23 June, 2007@12:00 am
Coming from Boston is rising star, Slaine, who delivers the second volume in his The White Man Is The Devil mixtape series. Slaine’s a Caucasian himself, but the “white man” that the title refers to is actually slang for cocaine (hence the album’s subtitle: Citizen Caine). Slaine first started turning heads as a member of Special Teamz, a trio that also included fellow Bostonites Edo G. and Jaysaun of The Kreators. With production from DJ Premier, the trio released a little heard 12inch single on Brick Records a year or so back. Slaine is also a member of the highly buzz worthy super group, La Coka Nostra, which finds him next to other tough white guys, such as Ill Bill, Everlast, DJ Lethal, and DJ Muggs. Seems like Slaine’s got all of the right people vouching for him, but does the mixtape stack up?

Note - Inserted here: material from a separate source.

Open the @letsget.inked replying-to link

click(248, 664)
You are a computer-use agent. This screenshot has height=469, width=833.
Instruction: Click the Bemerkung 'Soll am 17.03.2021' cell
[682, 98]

Unlike most “mixtapes”, Slaine’s latest doesn’t feature him rhyming over other people’s beats, and isn’t pressed on a lousy CD-R. Truthfully, Citizen Caine might be billed as a “mixtape”, but it’s more of a “pre-album” of sorts, as all of the material here is original. As far as style is concerned, Slaine’s got an impressive super-lyrical style about him, but with enough edge to it that it doesn’t get pigeonholed as “nerd rap”. Something like if Fat Joe was spitting Eminem’s lyrics. He carries a thick Boston accent – sort of like any character in The Departed – and it’s evident from the subject matter he speaks of that he’s a product of his environment. While the average rapper might rhyme from the perspective of a drug dealer, Slaine’s coming from the perspective of the drug user, providing a bittersweet look into his existence.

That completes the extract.